[BEGIN Information shown]
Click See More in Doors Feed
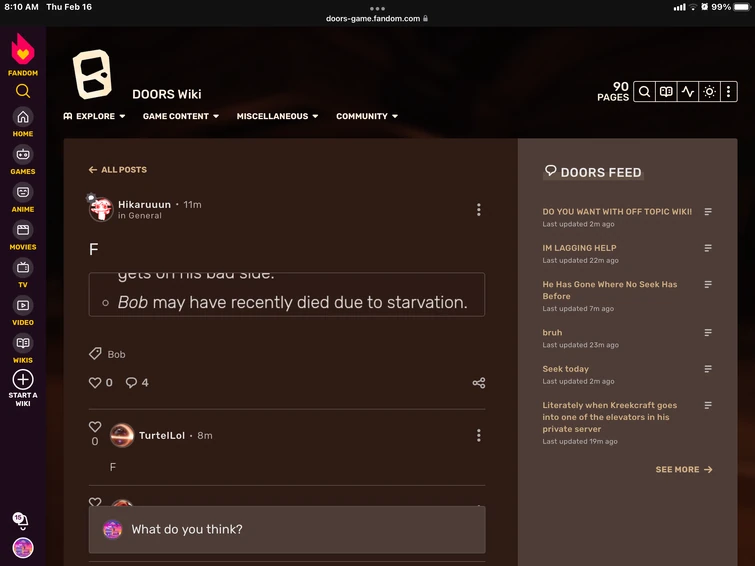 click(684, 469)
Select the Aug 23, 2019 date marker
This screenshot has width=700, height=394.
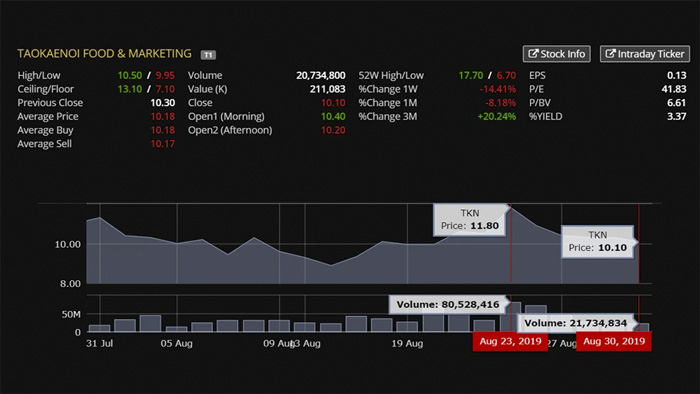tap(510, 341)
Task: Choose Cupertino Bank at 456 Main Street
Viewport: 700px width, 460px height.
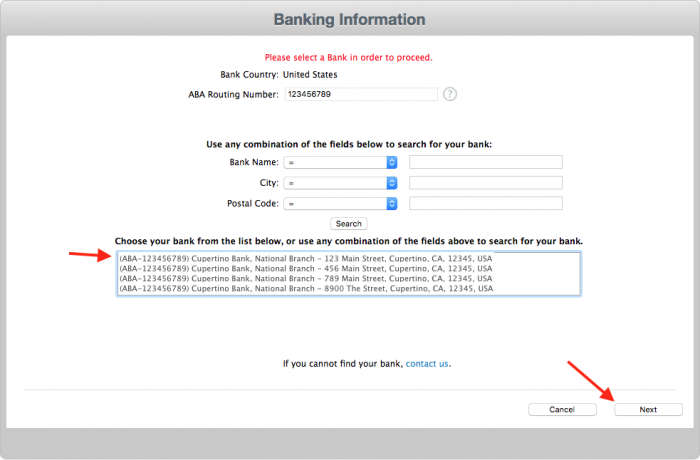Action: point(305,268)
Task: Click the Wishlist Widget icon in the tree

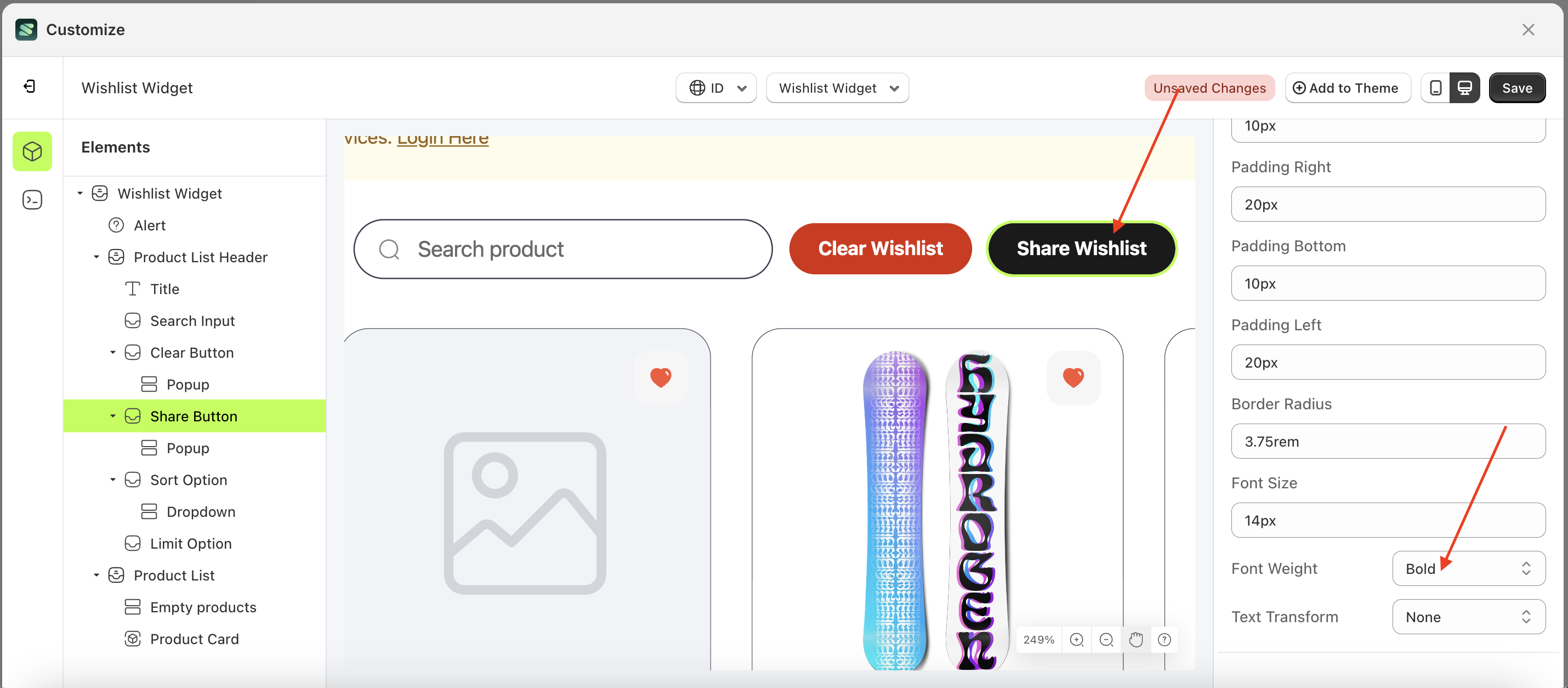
[END Information shown]
Problem statement: Rewrite all the records above, swapping "Task" for "Step" and keeping every other word the same. Leave the pictures out.

Task output:
Click See More in Doors Feed
 click(684, 469)
Select the Aug 23, 2019 date marker
This screenshot has width=700, height=394.
tap(510, 341)
Step: Choose Cupertino Bank at 456 Main Street
Viewport: 700px width, 460px height.
Action: point(305,268)
Step: Click the Wishlist Widget icon in the tree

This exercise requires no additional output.